The next morning, I began having chest pain again. I finally decided to read the instructions that came with my medication prescribed for acid reflux to see if I could glean why it wasn’t working. One of the first things I noticed was a warning that read as follows:
“Heartburn can mimic early symptoms of a heart attack. Get emergency medical help if you have chest pain that spreads to your jaw or shoulder and you feel anxious or light headed.”
DUH! This is something I would have dismissed previously, thinking it was an instruction designed for hypochondriacs. But because my chest pains on those two incidents included intense pain in my jaw, shoulders, and arms, my thick head finally realized what was going on. I had been in my basement when I read that. I came upstairs to my wife’s home office and showed it to her, then said “I think we should go to the ER.” Twenty minutes later I walked into the ER, pale and very uncomfortable, yet embarrassed. Fortunately, when one goes to the the ER complaining of chest pain, the process gets a little more attention than when you go complaining of sniffles. They whisked me in for immediate triage.

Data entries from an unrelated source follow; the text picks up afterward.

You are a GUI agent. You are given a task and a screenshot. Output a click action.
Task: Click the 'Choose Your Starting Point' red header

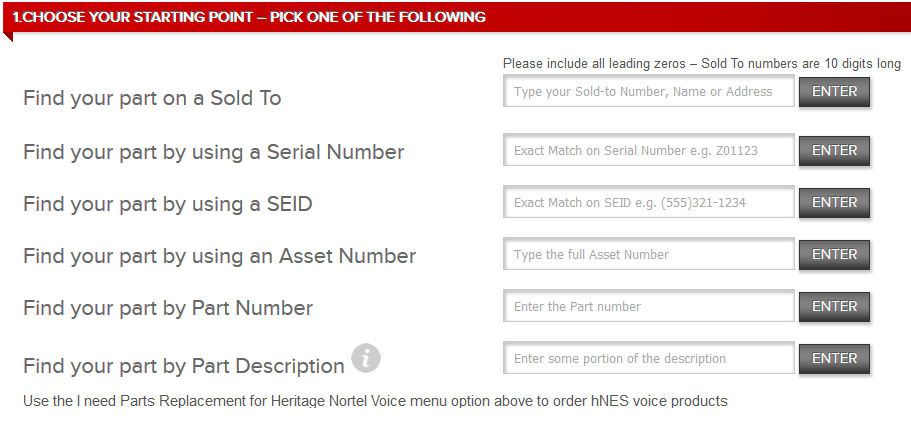point(457,17)
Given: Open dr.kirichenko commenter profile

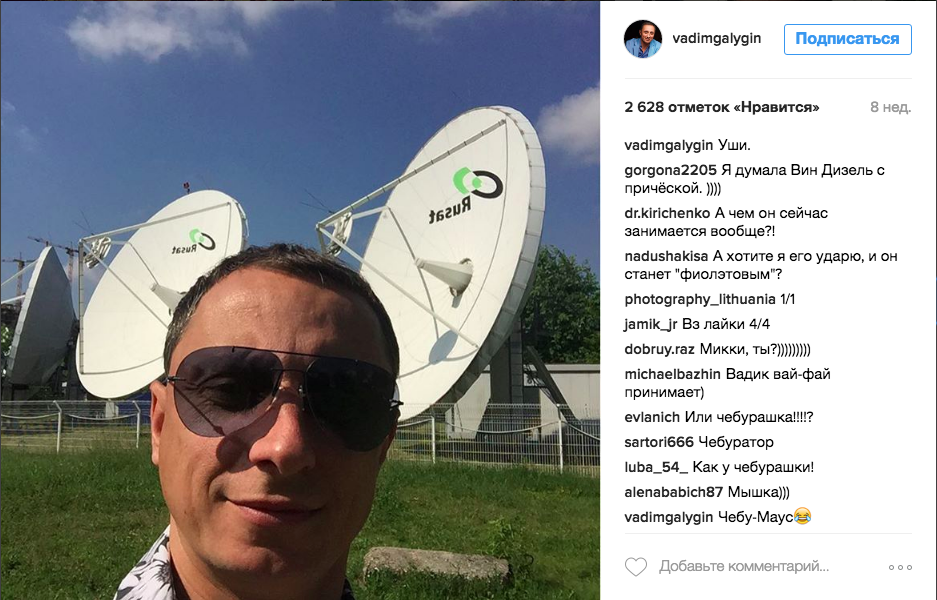Looking at the screenshot, I should coord(667,213).
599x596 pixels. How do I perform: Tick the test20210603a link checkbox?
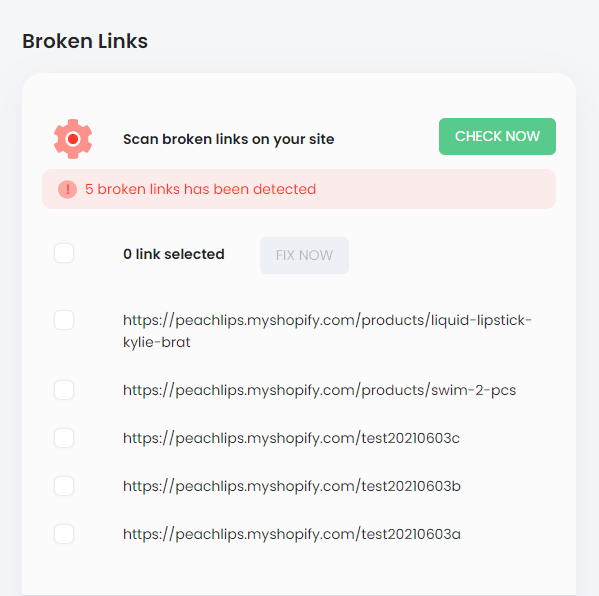point(64,534)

I was then given an EKG and a blood test. The blood tests confirmed that I’d recently had a heart attack. I was admitted to the hospital and a cardiologist reviewed my tests and strongly recommended I have a heart catheterization, which I had early the next morning. It revealed significant blockage of my main arteries in my heart. One had a 95% blockage in one artery and another had a 75% blockage. They installed a stent in the worst one which the cardiologist believed was the source of the heart attacks, but due to the difficulty and time it took to place, he decided to not install the other one at that time.
The bottom line, I was a ticking time bomb. I’m scheduled to have the second one installed in about two weeks. I spent two nights in the hospital being monitored. The stent has so far been successful and I feel better now than I have in months.

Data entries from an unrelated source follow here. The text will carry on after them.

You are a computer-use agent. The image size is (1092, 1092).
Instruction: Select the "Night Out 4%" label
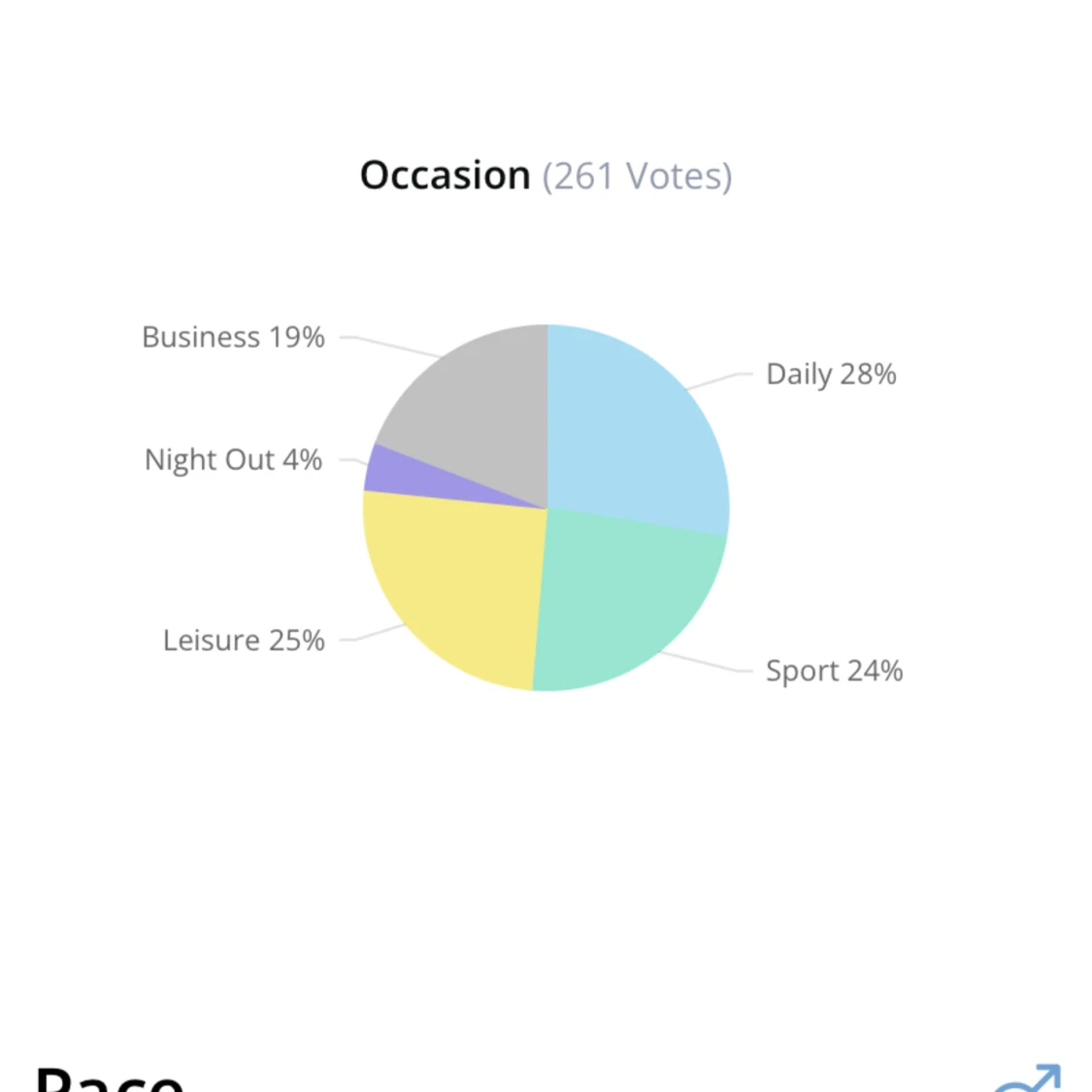point(233,459)
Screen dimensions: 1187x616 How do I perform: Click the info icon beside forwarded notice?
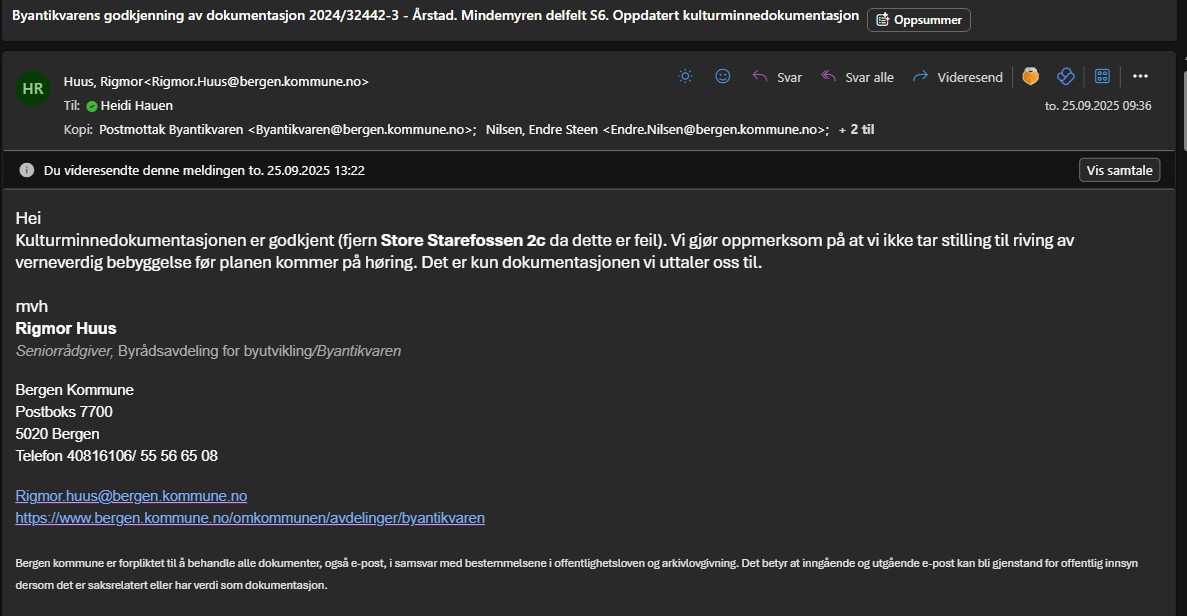pos(27,170)
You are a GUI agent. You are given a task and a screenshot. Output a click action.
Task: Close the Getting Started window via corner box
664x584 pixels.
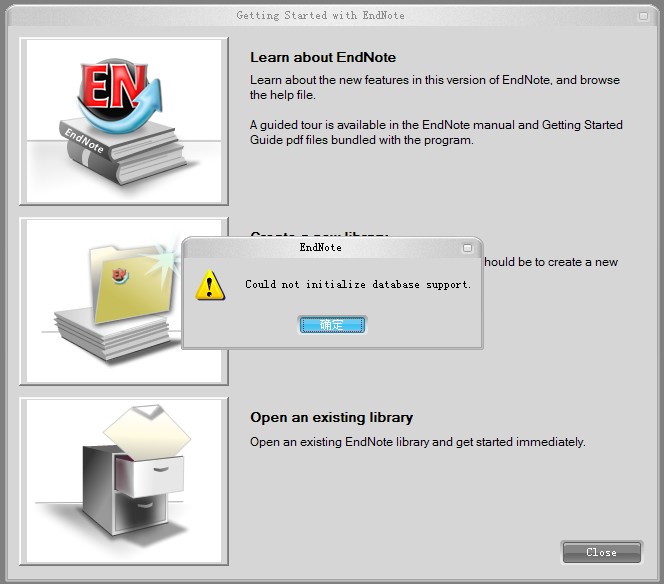pos(643,16)
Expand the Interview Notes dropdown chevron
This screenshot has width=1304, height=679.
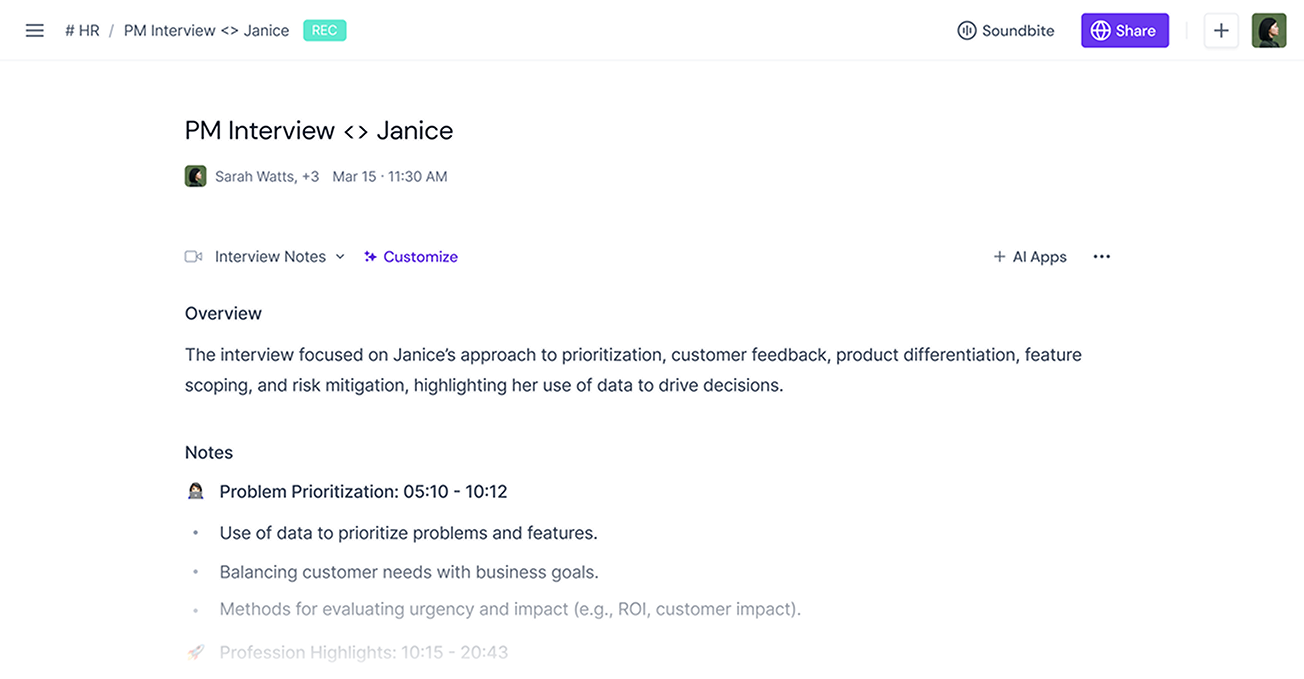pyautogui.click(x=340, y=257)
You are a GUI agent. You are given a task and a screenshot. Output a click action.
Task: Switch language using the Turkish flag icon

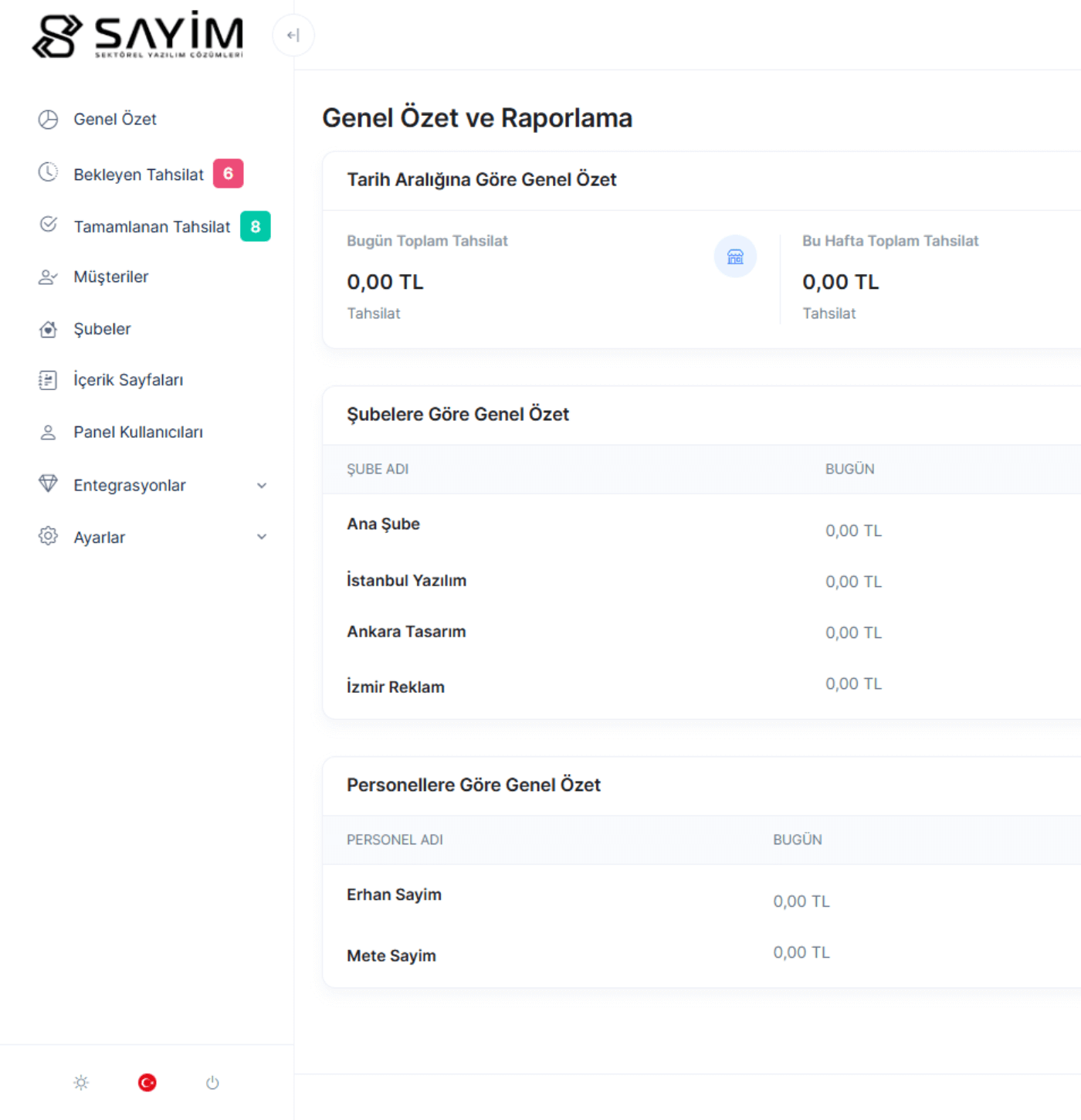click(147, 1083)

It’s true that I was misdiagnosed but it wasn’t my doctor’s fault. It was mine. When he asked my pain level, I described it as a level 6 on a scale of 1 to 10. Why? Because I didn’t want to sound like a weak-ass excuse for a man. In reality, if that wasn’t a 10, nothing would have been. I also failed to mention the pain in my jaw, which no doubt would have immediately changed his diagnosis and included a recommendation to go to the emergency room. To make matters worse, I didn’t read the accompanying literature with the prescribed drugs. No, this was my fault, not my doctor’s.
Yes, I was stubborn and stupid. It nearly cost me my life. I should have known better, particularly given my family history of heart disease. My father had several heart attacks and quintuple bypass surgery at age 59. I’m 66 and somehow believed it wouldn’t happen to me. I write all this as a warning to my friends, particularly men who believe it’s somehow unmanly to seek help when experiencing pain.
There are three big lessons here: 1) read the information that comes with prescribed drugs. Pay close attention to the instructions and warnings, 2) be sure to be truthful and accurate with your doctor when describing your symptoms, and 3) if you’re hurting to the point of nearly passing out, it’s not only okay to seek emergency medical help, its essential. Given the frequency of my episodes, there is little doubt had I not gone when I did, I would have soon suffered another attack and very possibly not survived. So, to my fellow man-friends, quit worrying about being a pussy and use some common sense. No one will think less of you if it turns out not to be serious. If they do, they’re idiots. An old adage comes to mind here: “Better safe than sorry.” Or to be more precise, “better alive than dead.” I don’t know what the future holds, but at least I’ve cleared my head of silly notions of masculinity and I’m better prepared to seek out what is nothing less than the miracle of modern medicine.